The Empirical Highway or the Lantern Road?

Arts in health is at a fork in the road. The hard-paved route, The Empirical Highway, leads to probable damnation by way of austerity culture, a narrowing definition of accredited practice, and evidence calls that are signalled through a medical model of health. Those who venture on this path will find their creativity randomised, controlled and trialled. The other route, which I term The Lantern Road, tracks its progress through reflective practice, has lit beacons of new traditions in participatory health promotion, and affirms relationship-based working as the way to a sustainable vision of community-based arts in health supported by inter-disciplinary research.

As the World Health Organisation declared in 2008 “Evidence is only one part of what swings policy decisions – political will and institutional capacity are important too.
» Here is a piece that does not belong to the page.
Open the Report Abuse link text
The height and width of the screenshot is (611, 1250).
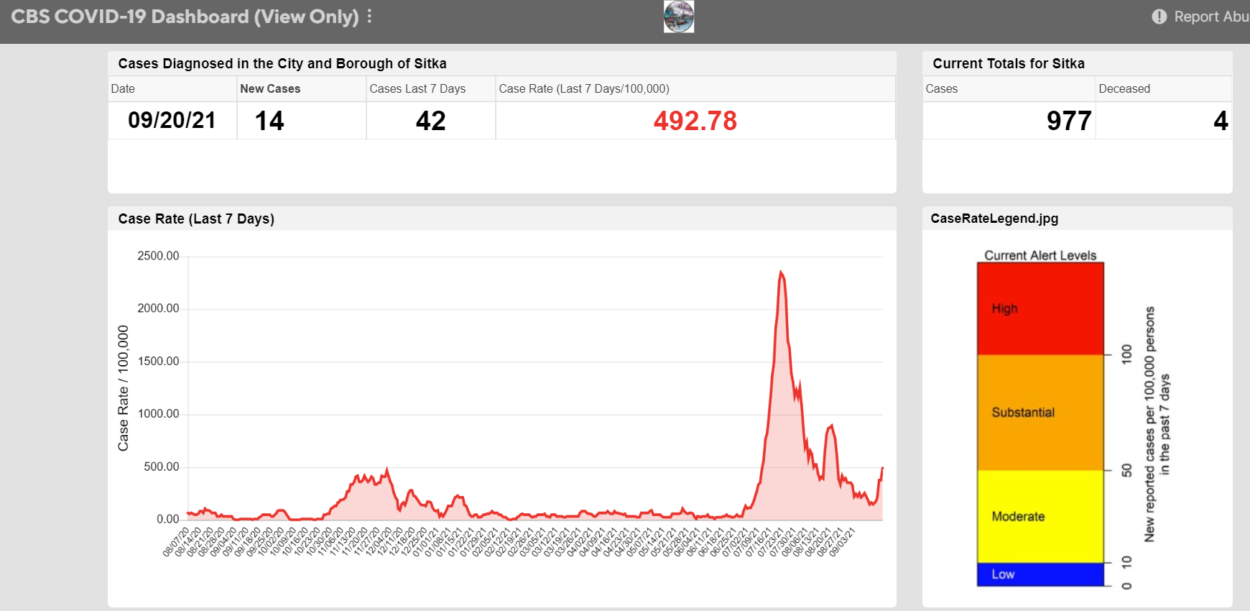click(1210, 17)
But more than simply academic exercises, research is needed to generate new understanding in practical, accessible ways, recognising the added value of globally expanded knowledge networks and communities” . In this presentation, I want to reflect on some recent experiences and observations in my work portfolio that suggest where that ‘new understanding’ might be found.

Mike WhiteMike White

Mike White is Senior Research Fellow at St. Chad's College, University of Durham, UK and Adviser on Strategic Development for the Australian Centre for Arts and Health with regard to establishing an international network for both practitioners and researchers in arts and health.

He studied English at Exeter College, Oxford, but ran away from an early career in academia to explore pioneering arts initiatives in social justice. He has been involved in arts in health work since 1988 when he set up the first arts in primary care project in the UK at Brierley Hill.
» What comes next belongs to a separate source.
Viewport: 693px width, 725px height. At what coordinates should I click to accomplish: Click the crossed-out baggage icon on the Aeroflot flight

Since 2000, Mike has been Research Fellow in Arts and Health at the Centre for Medical Humanities (www.dur.ac.uk/cmh), working on a programme which has included nurturing arts in health projects in schools and communities, workforce development programmes for creativity in healthcare, project-based evaluations, and audits and literature reviews of arts in health for Government agencies. He developed the arts in health component of an inter-disciplinary 5-year research programme in medical humanities, funded by major grant from the Wellcome Trust, which has explored the question "what makes for human flourishing?" In 2005, he was awarded a fellowship of the UK's National Endowment for Science, Technology and the Arts to research community-based arts in health and build national/international links in this field. A resulting bookArts Development in Community Health - a social tonic was published by Radcliffe in 2009, and in June 2011 Mike convened the first international 'critical mass' meeting to set up ongoing exchanges of research and practice. Mike holds the Royal Society for Public Health Award 2011 for 'innovative and outstanding contribution to arts addressing health inequalities - practice and research'. Mike has edited a special issue of the journal Arts & Health and, with Margret Meagher, a UNESCO Observatory E-journal - both of these publications, in 2013, focussed on international arts and health practice and research.
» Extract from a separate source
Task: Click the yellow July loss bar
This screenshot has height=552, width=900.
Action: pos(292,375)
Mike was previously at Gateshead Council where he developed many arts in health and arts for older people projects, as well as public art commsissions such as the landmark Angel of the North by Antony Gormley. Mike runs an independent consultancy, Common Knowledge, with long-time artist colleague Mary Robson. Common Knowledge is a project management, learning development and programme advisory service for effective workforce training in arts in health, social pedagogy in schools, and international collaborations in practice and research.